Copy out the listing below word for word, from the line that contains "You are a GUI" through the line that contains "1442x840 pixels.", and nothing else.
* start Source data *
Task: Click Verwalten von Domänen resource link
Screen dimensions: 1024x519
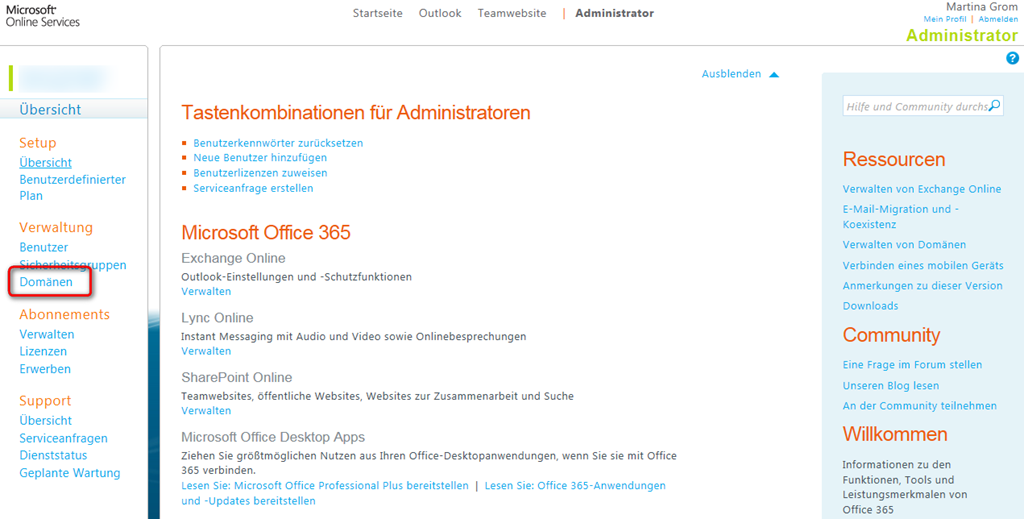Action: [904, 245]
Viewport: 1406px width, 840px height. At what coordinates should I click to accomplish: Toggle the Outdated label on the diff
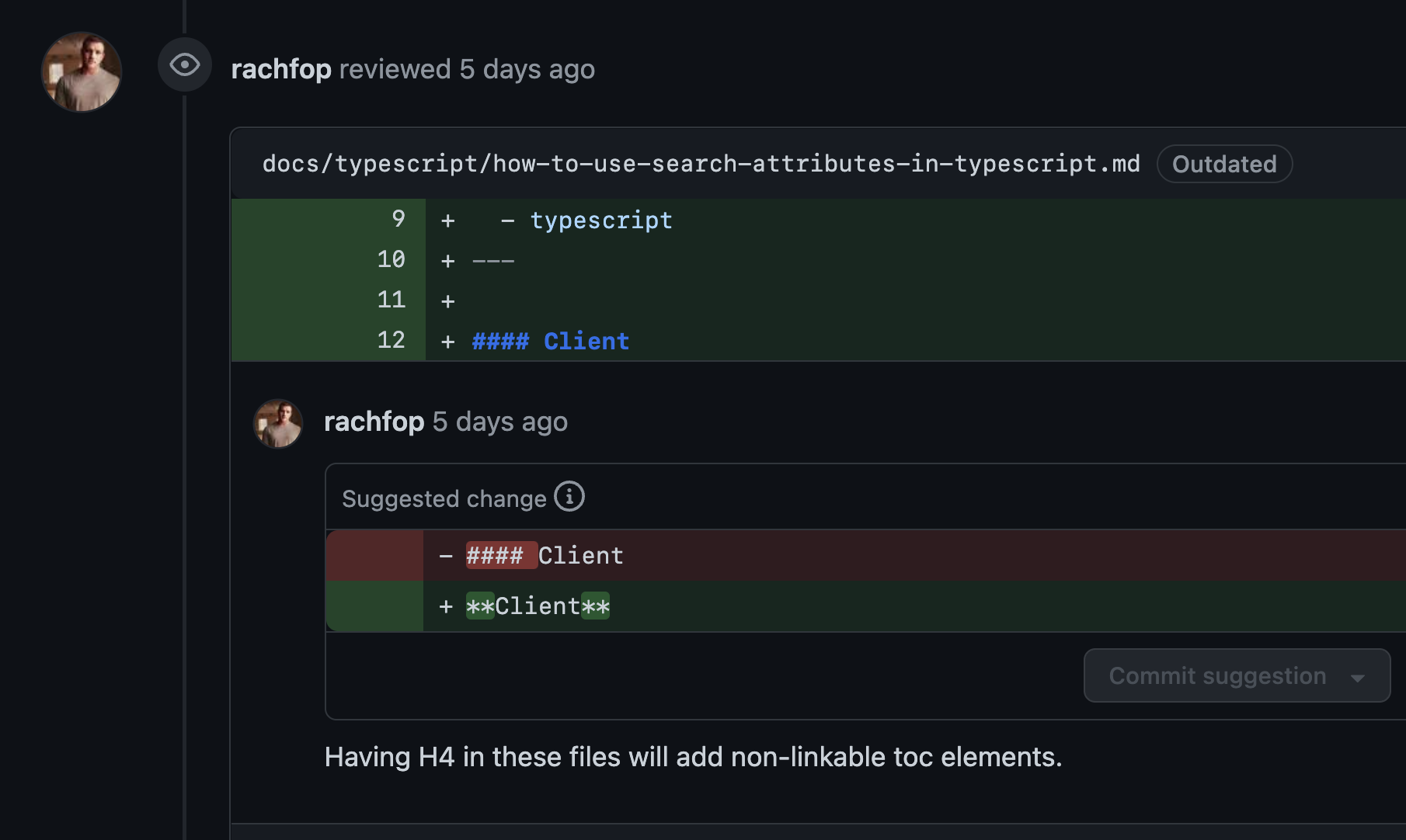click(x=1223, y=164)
* end Source data *
* start Source data *
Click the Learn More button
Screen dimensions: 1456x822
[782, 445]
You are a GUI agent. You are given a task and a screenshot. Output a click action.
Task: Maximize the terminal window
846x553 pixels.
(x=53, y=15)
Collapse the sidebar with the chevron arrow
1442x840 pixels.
* end Source data *
* start Source data *
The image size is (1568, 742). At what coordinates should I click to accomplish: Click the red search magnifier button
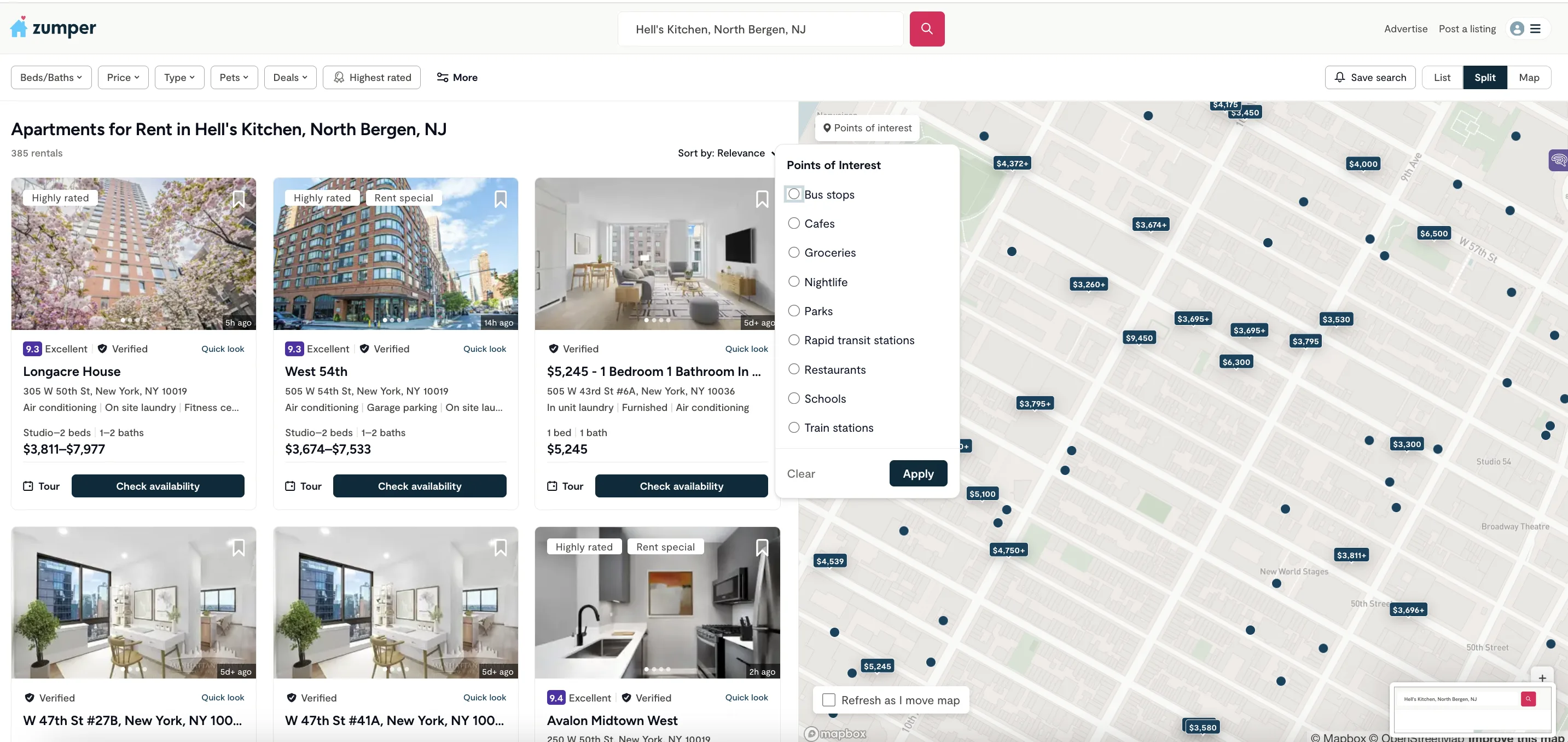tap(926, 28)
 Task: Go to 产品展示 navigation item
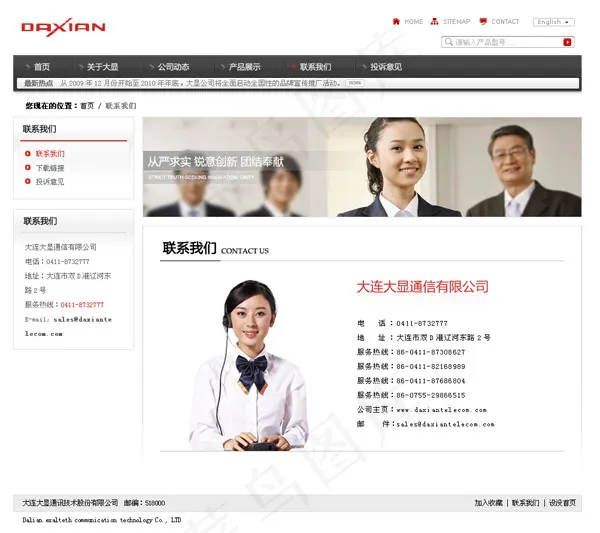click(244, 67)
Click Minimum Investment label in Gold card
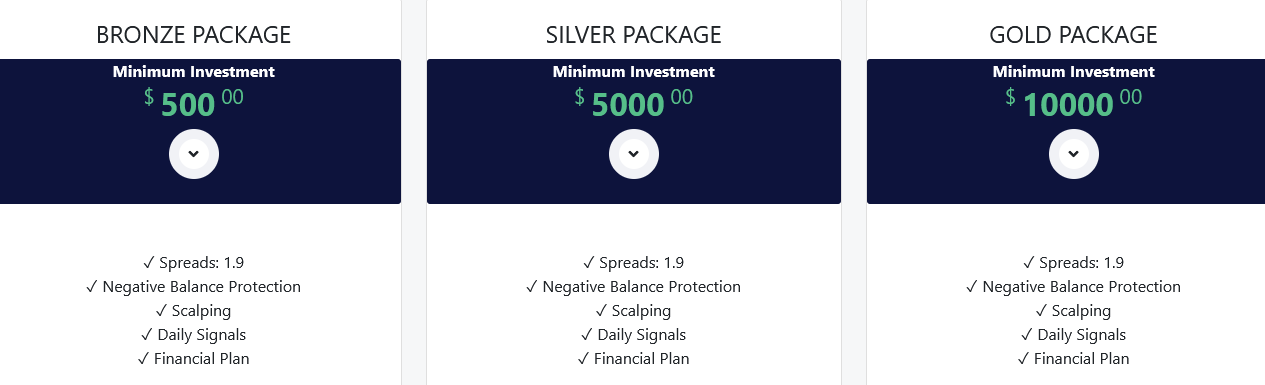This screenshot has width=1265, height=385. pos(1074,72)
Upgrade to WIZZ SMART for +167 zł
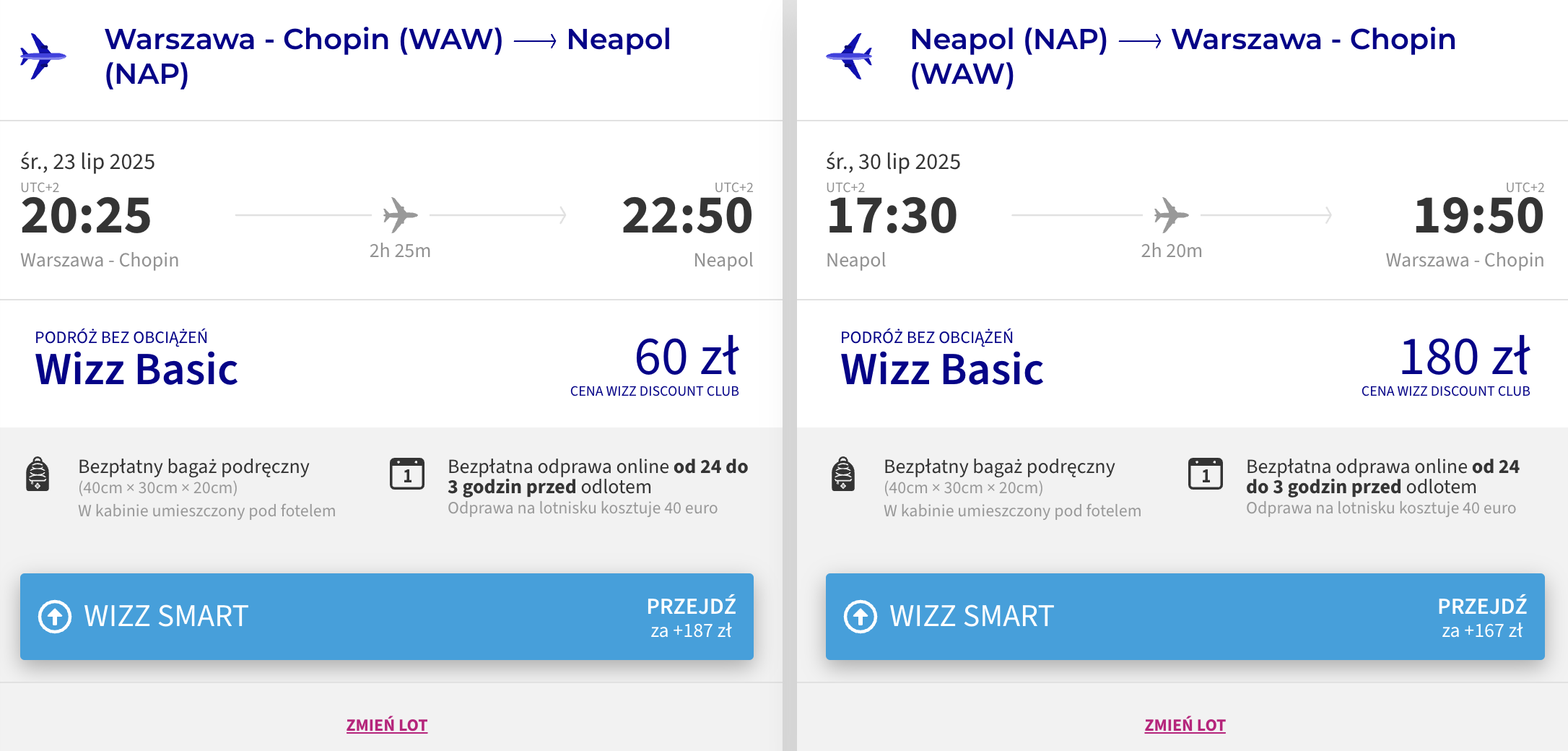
* end Source data *
* [Task result]:
You are a GUI agent. You are given a task and a screenshot. Output a click action.
Task: Maximize the terminal window
846x553 pixels.
(x=53, y=15)
Collapse the sidebar with the chevron arrow
1442x840 pixels.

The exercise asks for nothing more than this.